For the month of May we have a new promotion, a FREE SiSoftware USB drive with any purchase of SANDRA Personal or Business Edition:
We are happy to release SP2 (Service Pack 2) to SiSoftware Sandra 2016.
This new version has been built with the updated tools in order to extract the maximum performance out of the latest hardware and also contains minor additions and fixes:
- Spanish Help file translation courtesy of Antonio Pérez Madrazo.
- CUDA 8.0 (Pascal) preliminary device support.
- Compiler optimisations including SIMD improvements.
We are happy to release SP1a (Service Pack 1a) to SiSoftware Sandra 2016.
This is a minor update that improves stability and adds a few optimisations that were developed after further testing of SP1 release.
The SP1a update also enables the Marbling: Perlin Noise 2D (3 octaves) Filter for both GPGPUs (CUDA, OpenCL) and CPU.
We are happy to release SP1 (Service Pack 1) to SiSoftware Sandra 2016.
This release introduces initial AVX512 benchmarks with all SIMD benchmarks due to be ported once compiler support becomes available:
– CPU Multi-Media (Fractal Generation): single, double floating-point; integer, long benchmarks ported to AVX512. [See article Future performance with AVX512]
– CPU Crypto (SHA Hashing): SHA2-256 and SHA2-512 multi-buffer ported to AVX512.
– Hardware support for future arch (AMD and Intel).
– .Net Multi-Media native vector support is vector width independent and thus will support AVX512 with a future CLR release automatically
– GPU Image Processing: New, more complex filters:
- Oil Painting: Quantise (9×9) Filter: CUDA, OpenCL
- Diffusion: Randomise (256) Filter: CUDA, OpenCL
- Marbling: Perlin Noise 2D (3 octaves) Filter: CUDA, OpenCL
– CPU Image Processing: New, more complex filters
- Oil Painting: Quantise (9×9) Filter: AVX2/FMA, AVX, SSE2
- Diffusion: Randomise (256) Filter: AVX2/FMA, AVX, SSE2
- Marbling: Perlin Noise 2D (3 octaves) Filter: AVX2/FMA, AVX, SSE2
More benchmarks will be ported to AVX512 subject to compiler support; currently Microsoft’s VC++ does not support AVX512 intrinsics and in the interest of fairness we do not use specialised compilers.

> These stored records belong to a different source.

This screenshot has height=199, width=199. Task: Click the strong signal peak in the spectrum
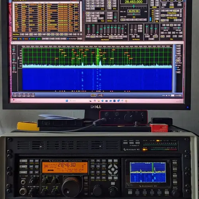click(x=100, y=62)

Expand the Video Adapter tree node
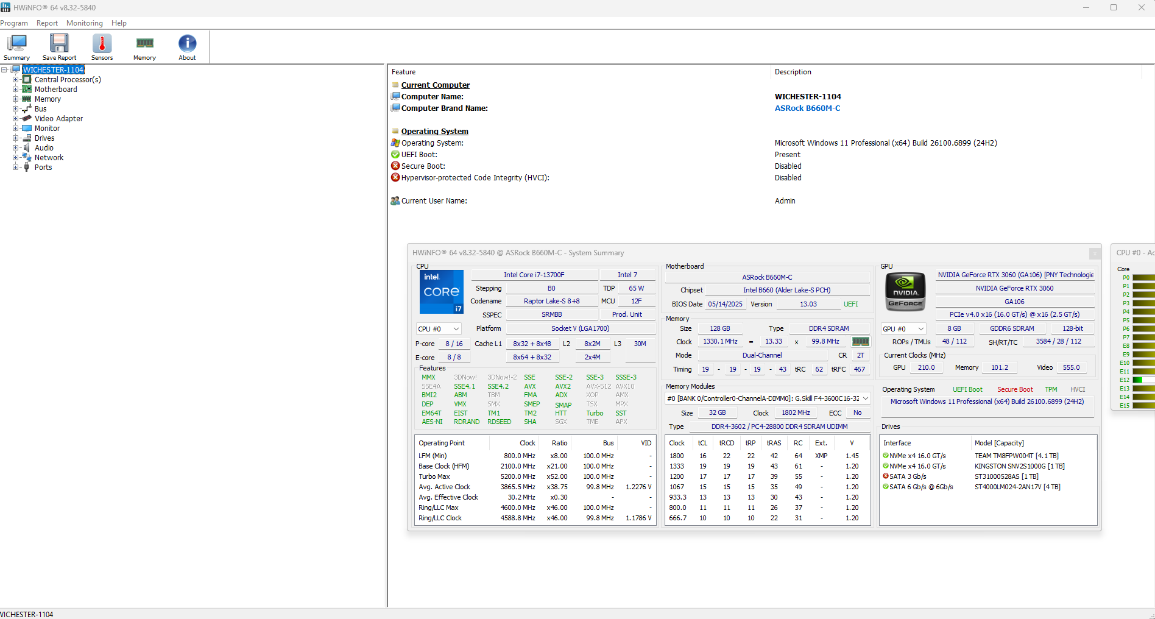click(x=16, y=119)
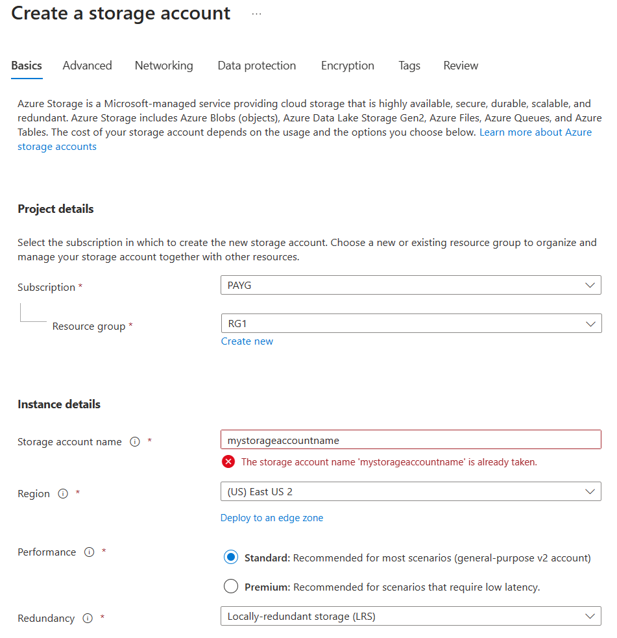Open the Networking tab
The height and width of the screenshot is (638, 617).
(x=163, y=66)
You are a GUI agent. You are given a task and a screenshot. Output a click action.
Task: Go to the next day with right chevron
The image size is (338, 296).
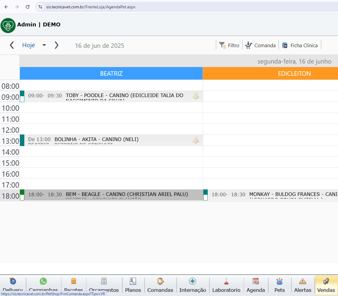56,45
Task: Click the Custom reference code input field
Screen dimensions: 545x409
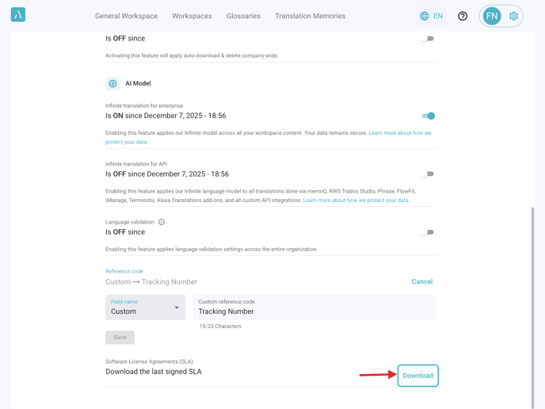Action: pyautogui.click(x=314, y=311)
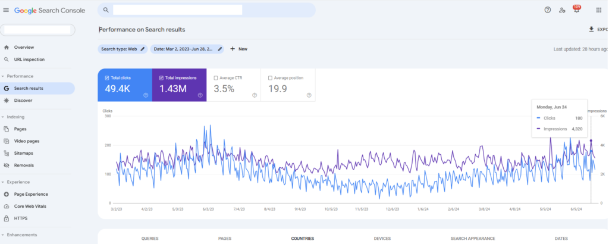Uncheck the Total clicks checkbox
The image size is (609, 244).
[x=106, y=78]
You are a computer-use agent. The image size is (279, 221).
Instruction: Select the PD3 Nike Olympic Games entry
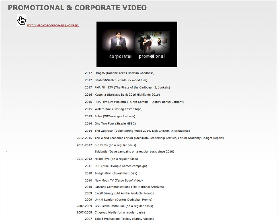pos(121,166)
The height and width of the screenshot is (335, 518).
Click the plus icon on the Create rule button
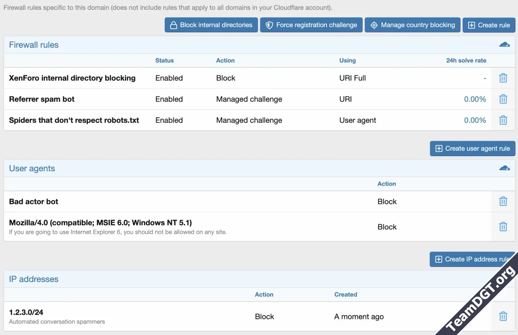(471, 25)
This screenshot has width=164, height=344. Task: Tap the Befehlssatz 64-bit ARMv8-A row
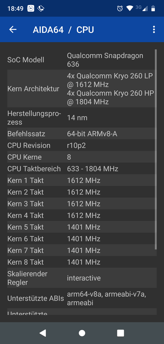point(82,133)
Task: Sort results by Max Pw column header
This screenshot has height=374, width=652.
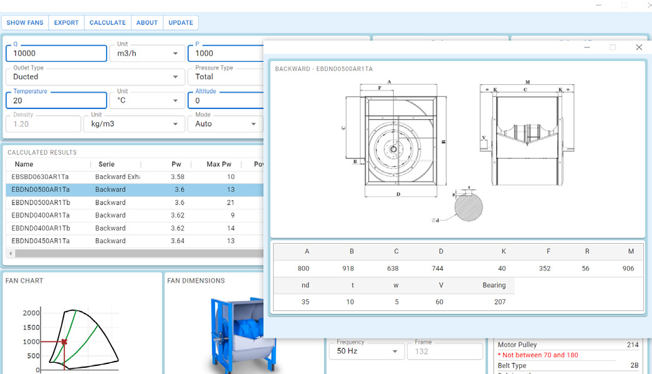Action: (x=219, y=165)
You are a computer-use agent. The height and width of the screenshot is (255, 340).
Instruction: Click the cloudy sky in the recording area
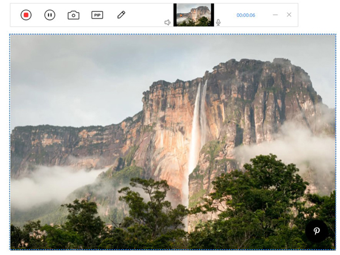(x=85, y=74)
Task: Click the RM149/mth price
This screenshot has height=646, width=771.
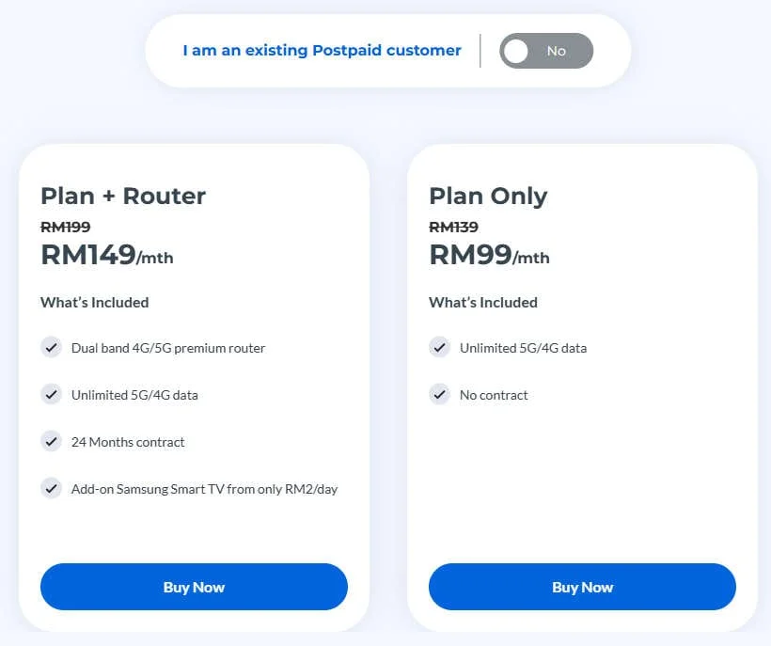Action: tap(106, 255)
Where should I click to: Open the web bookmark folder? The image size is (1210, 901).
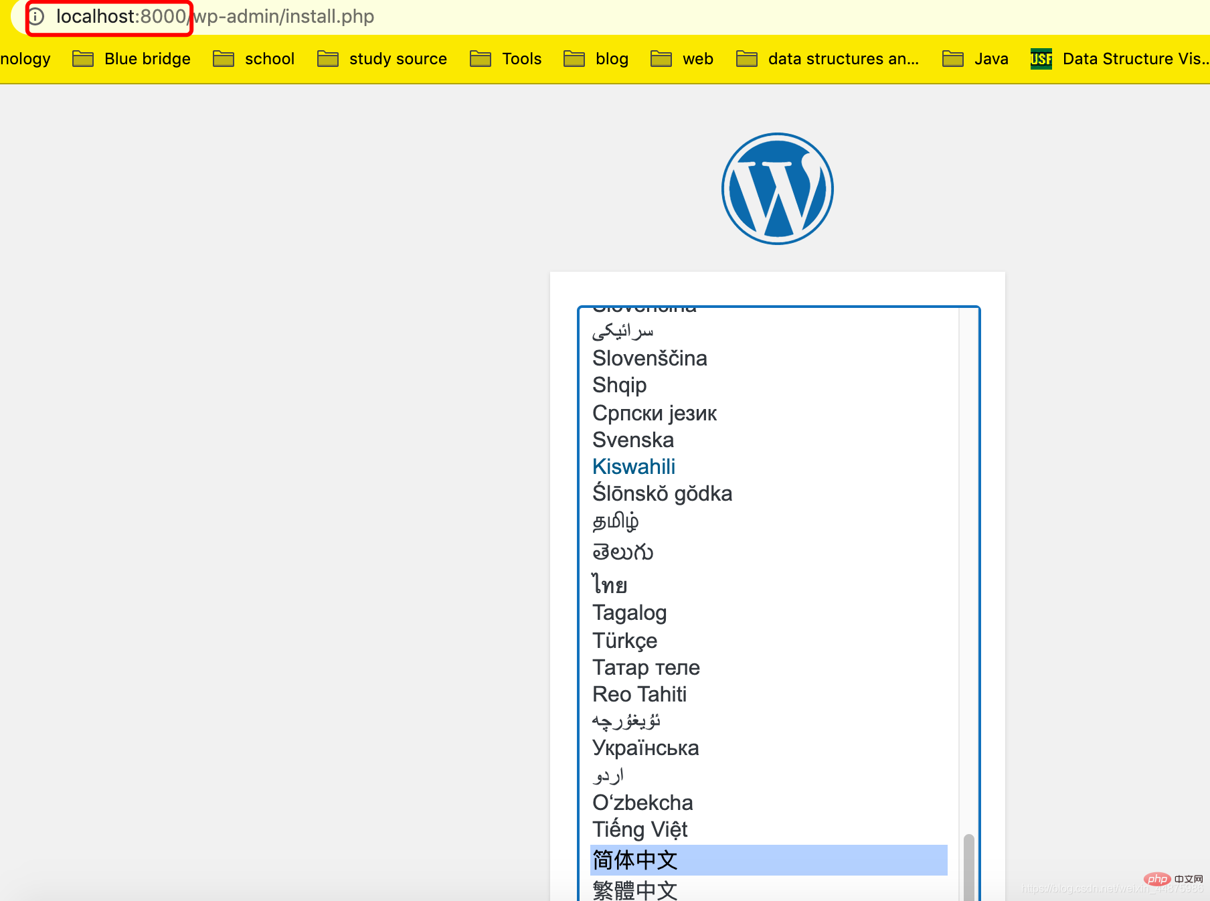tap(682, 59)
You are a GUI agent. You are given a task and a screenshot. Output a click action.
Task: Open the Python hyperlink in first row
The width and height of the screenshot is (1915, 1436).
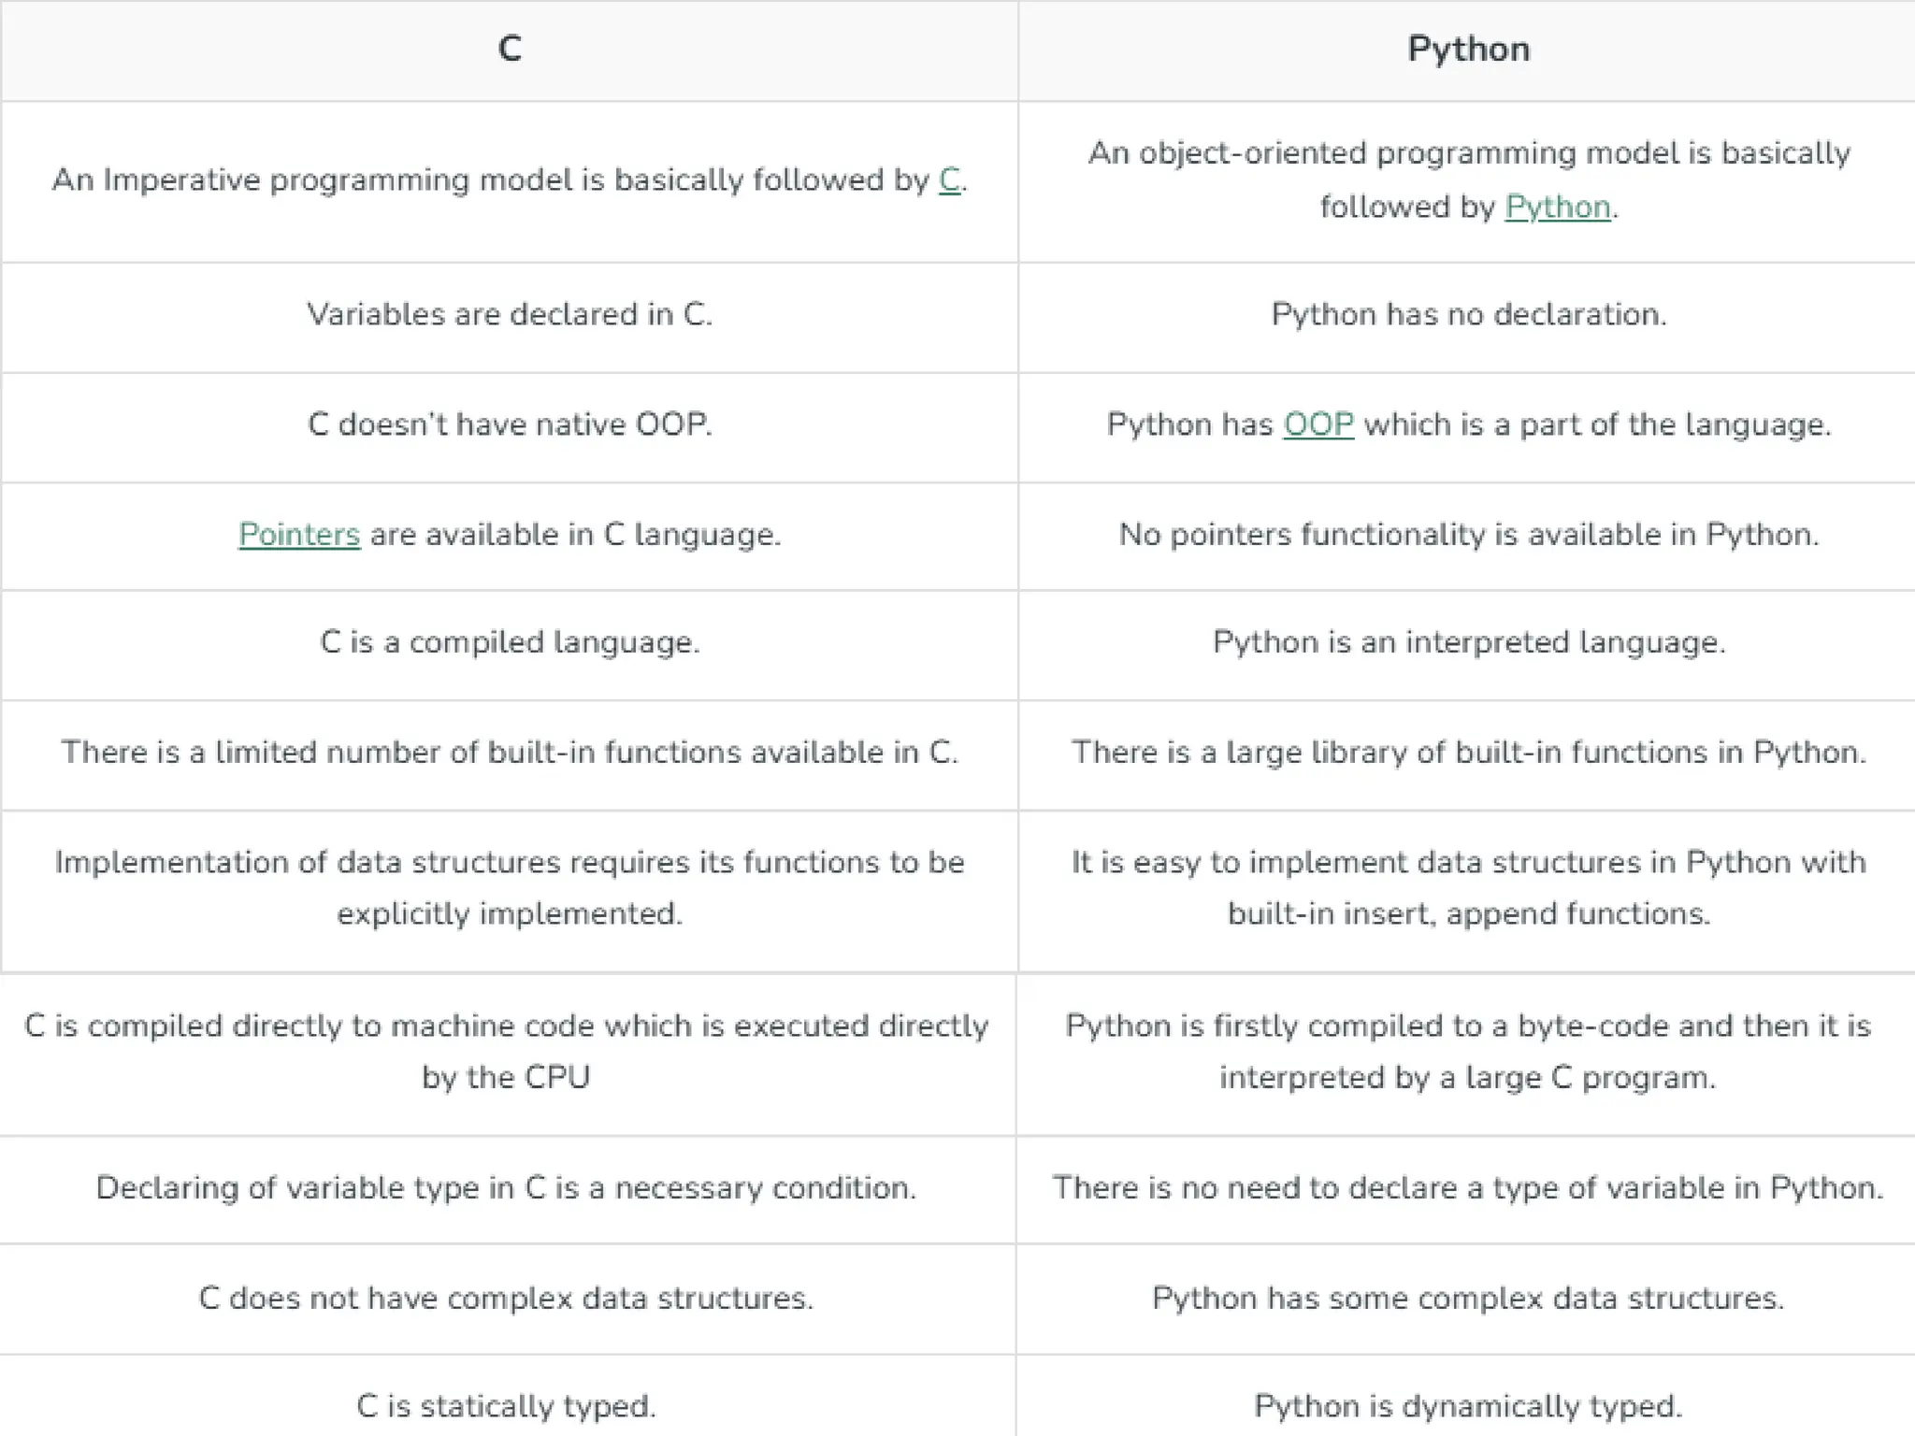point(1558,207)
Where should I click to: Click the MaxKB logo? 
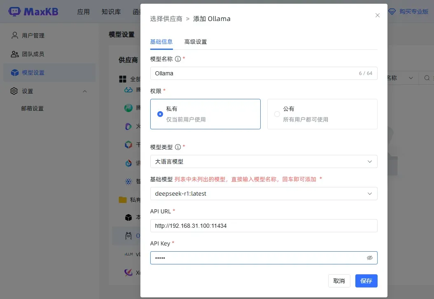coord(34,12)
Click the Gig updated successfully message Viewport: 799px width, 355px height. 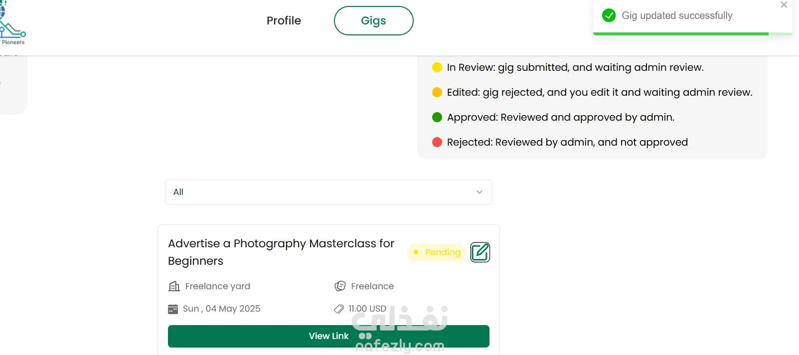(677, 15)
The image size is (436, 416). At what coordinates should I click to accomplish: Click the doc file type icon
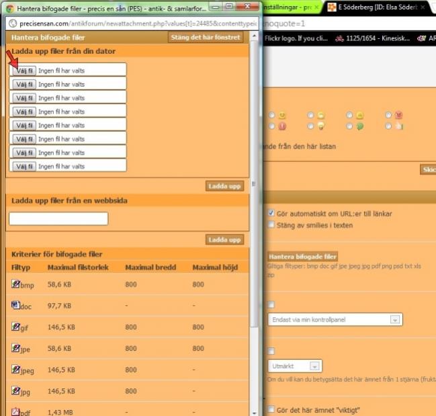click(15, 305)
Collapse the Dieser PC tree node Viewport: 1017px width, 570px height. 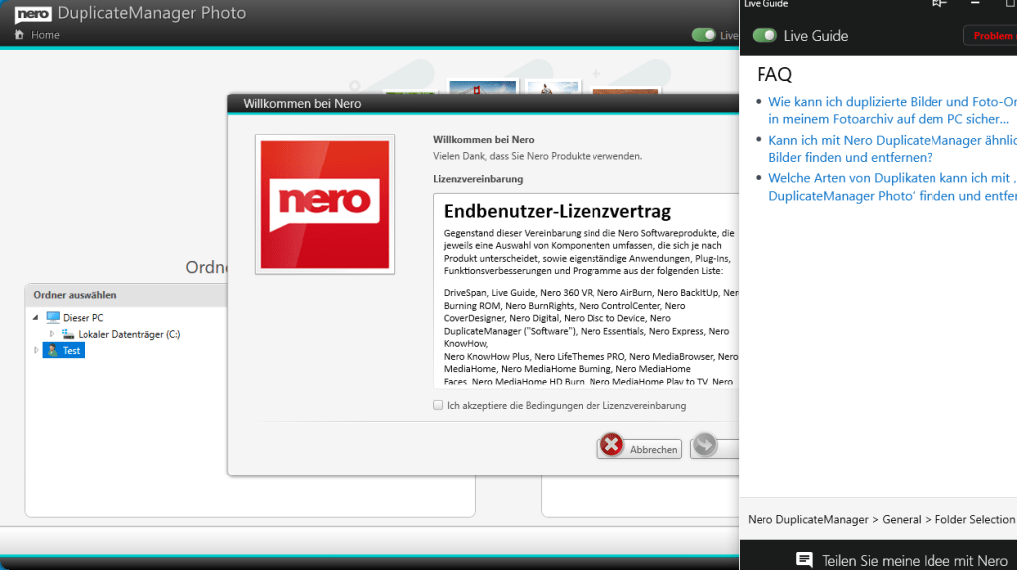pos(37,318)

Please see our article – Future performance with AVX512 – for a primer on AVX512 and projected performance improvements due to AVX512 and 512-bit transfers.
What is AVX512?
AVX512 is a new SIMD instruction set operating on 512-bit registers that is the natural progression from FMA/AVX (256-bit registers). It was first introduced with Intel’ “Phi” co-processor (Intel’s answer to GPGPUs) and now a version of it is making its way to CPUs themselves.
Why is AVX512 important?
CPU performance has only marginally increased (5-10%) from one generation to the next, with power efficiency being the primary goal; with limited options (cannot increase clocks speeds, must reduce power, hard to improve execution efficiency, etc.) exploiting data level parallelism through SIMD is a relatively simple way to improve performance.
SIMD instructions have long been used to increase performance (since the introduction of MMX with the Pentium in 1997!) and their register width has been increasing steadily from 64-bit (MMX) to 128-bit (SSEx) to 256-bit (AVX/FMA) and now to 512-bit (AVX512) – thus processing more and more data simultaneously.
Unfortunately, software has to be specifically modified to support AVX512 (or at the very least re-compiled) but developers are generally used to this these days after the SSE to AVX transition.
SiSoftware has thus been updating its benchmarks to AVX512, though some need compiler support and will need to wait until Microsoft updates its Visual C++ compiler at some point.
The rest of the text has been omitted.